- [RECORDED DATA]:
= Beginning of Section =

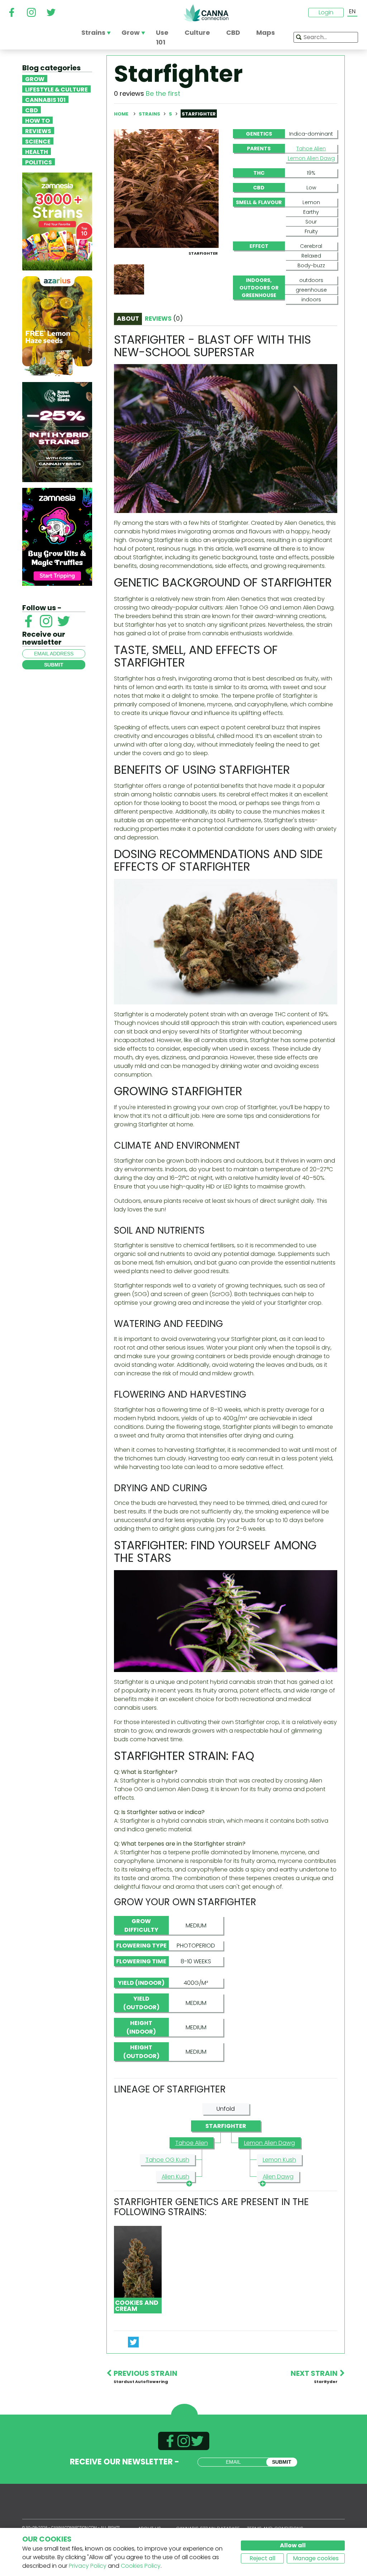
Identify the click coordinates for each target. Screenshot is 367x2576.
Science (38, 141)
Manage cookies (316, 2558)
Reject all (262, 2558)
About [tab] (128, 318)
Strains (150, 113)
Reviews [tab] (164, 318)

= End of Section =

- [TASK GOAL]: Exact retyping is needed for the line with "Science (38, 141)" and for each line after it through the end of the listing above; no other lines belong.

- [ANSWER BOX]:
Science (38, 141)
Manage cookies (316, 2558)
Reject all (262, 2558)
About [tab] (128, 318)
Strains (150, 113)
Reviews [tab] (164, 318)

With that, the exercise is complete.